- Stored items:

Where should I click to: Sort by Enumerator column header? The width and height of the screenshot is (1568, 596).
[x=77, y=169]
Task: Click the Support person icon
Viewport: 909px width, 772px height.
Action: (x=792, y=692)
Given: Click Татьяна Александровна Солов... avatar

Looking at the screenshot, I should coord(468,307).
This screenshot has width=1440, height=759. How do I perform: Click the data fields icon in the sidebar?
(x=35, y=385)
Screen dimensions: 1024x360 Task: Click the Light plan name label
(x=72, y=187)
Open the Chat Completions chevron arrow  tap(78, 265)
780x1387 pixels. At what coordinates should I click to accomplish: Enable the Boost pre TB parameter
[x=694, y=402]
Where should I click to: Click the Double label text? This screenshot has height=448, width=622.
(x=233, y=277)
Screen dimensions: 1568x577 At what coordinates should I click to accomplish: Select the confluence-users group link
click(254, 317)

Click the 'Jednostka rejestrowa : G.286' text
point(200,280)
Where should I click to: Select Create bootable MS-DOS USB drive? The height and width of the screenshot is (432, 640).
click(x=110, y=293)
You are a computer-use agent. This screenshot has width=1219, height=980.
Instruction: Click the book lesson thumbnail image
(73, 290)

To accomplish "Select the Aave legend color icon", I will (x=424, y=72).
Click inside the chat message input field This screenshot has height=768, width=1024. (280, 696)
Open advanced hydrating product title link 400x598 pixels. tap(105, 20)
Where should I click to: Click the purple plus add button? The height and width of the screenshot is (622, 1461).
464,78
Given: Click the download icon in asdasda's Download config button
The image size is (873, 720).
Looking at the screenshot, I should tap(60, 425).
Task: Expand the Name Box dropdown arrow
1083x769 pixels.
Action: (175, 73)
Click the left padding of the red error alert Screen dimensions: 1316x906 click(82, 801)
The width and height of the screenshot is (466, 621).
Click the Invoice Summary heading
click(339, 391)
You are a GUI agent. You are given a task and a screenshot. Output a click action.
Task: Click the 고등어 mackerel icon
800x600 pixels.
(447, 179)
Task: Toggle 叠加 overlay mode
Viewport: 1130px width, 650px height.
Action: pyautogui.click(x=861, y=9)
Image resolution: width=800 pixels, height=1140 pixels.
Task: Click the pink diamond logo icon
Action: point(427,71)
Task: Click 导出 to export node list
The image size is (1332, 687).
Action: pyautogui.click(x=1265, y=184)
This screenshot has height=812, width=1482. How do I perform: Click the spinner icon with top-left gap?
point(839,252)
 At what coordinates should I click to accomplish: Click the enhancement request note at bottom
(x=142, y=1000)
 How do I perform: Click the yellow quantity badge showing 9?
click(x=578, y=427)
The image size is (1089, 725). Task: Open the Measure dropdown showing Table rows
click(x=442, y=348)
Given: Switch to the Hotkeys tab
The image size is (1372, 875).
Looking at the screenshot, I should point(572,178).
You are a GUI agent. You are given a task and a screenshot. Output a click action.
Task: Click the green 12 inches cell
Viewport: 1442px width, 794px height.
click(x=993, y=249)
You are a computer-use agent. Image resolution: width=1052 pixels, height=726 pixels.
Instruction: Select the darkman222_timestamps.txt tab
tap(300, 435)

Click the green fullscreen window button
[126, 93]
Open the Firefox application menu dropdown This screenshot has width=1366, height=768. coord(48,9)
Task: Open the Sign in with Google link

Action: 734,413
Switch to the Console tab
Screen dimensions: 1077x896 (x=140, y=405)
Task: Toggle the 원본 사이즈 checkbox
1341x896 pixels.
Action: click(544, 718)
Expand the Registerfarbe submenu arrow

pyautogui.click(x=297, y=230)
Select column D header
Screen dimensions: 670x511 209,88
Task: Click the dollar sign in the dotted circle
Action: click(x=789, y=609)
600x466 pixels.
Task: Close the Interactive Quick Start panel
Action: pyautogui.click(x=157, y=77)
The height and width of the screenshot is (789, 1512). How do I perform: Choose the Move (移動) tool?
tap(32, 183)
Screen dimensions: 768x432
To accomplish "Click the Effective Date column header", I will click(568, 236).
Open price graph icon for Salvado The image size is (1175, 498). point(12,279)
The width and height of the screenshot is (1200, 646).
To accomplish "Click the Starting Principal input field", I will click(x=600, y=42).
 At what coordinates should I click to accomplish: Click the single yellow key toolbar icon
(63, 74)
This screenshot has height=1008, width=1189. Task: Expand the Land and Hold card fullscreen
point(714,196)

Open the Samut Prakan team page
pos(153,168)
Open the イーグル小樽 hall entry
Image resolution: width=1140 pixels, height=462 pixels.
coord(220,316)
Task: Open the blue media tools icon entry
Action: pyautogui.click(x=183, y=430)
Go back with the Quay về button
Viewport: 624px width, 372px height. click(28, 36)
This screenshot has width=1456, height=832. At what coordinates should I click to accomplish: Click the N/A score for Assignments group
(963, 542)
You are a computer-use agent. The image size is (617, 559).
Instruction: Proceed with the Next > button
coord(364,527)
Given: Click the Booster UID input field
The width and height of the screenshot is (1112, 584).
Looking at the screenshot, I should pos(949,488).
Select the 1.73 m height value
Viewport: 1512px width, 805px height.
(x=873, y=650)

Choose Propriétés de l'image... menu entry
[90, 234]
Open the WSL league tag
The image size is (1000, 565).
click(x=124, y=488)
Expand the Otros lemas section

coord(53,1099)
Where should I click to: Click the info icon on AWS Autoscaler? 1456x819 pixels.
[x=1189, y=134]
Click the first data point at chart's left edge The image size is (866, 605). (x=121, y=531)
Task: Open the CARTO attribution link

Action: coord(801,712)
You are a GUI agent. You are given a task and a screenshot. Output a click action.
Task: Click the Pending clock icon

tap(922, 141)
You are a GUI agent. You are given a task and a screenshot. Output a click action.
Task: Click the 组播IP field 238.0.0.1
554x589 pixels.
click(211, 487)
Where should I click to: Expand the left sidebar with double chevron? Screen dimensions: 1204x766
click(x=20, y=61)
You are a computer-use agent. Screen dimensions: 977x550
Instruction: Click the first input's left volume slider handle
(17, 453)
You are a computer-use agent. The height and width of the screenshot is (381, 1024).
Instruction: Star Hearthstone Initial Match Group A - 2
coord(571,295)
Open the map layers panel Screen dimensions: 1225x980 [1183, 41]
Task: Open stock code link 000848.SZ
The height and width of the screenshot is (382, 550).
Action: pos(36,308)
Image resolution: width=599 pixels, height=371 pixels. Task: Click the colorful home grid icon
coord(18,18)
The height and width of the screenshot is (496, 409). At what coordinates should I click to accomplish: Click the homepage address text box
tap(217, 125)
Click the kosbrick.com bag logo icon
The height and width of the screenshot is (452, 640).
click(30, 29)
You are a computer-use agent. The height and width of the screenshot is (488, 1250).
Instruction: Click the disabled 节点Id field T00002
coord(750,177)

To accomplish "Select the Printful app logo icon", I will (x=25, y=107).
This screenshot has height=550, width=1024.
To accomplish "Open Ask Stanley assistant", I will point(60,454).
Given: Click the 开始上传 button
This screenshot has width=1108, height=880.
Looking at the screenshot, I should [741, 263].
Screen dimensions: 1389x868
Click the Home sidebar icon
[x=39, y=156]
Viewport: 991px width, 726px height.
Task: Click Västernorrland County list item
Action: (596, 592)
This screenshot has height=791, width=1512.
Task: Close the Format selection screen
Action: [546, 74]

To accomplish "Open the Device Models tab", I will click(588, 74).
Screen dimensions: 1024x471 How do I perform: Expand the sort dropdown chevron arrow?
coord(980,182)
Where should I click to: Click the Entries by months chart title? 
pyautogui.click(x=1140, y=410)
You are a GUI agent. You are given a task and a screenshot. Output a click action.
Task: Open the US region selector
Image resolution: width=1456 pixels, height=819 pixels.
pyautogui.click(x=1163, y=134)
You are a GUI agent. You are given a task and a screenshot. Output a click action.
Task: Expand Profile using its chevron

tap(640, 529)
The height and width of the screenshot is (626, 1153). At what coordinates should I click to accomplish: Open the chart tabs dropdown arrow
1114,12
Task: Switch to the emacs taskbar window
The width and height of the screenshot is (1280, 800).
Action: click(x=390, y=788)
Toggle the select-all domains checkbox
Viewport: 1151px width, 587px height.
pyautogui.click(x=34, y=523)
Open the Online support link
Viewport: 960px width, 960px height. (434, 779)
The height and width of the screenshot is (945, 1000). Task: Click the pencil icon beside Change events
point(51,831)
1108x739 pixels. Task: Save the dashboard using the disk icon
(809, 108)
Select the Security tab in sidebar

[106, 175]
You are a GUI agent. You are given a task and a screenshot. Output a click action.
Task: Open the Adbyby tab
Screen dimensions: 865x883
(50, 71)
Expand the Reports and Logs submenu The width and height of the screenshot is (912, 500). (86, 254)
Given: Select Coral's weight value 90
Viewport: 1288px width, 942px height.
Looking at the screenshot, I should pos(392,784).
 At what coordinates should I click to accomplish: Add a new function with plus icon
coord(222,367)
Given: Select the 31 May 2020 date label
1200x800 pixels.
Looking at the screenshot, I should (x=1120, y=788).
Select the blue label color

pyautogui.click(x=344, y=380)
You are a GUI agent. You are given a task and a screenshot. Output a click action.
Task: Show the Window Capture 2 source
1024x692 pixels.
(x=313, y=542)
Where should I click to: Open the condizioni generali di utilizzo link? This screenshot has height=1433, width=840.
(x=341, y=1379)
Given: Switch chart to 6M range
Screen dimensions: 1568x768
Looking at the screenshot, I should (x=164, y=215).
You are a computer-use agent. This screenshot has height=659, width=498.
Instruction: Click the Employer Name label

- WORK REQUEST: Gather each line in the entries above where the string "value" is found.

- COMPLETED TASK:
Select the 1.73 m height value
Given: Select Coral's weight value 90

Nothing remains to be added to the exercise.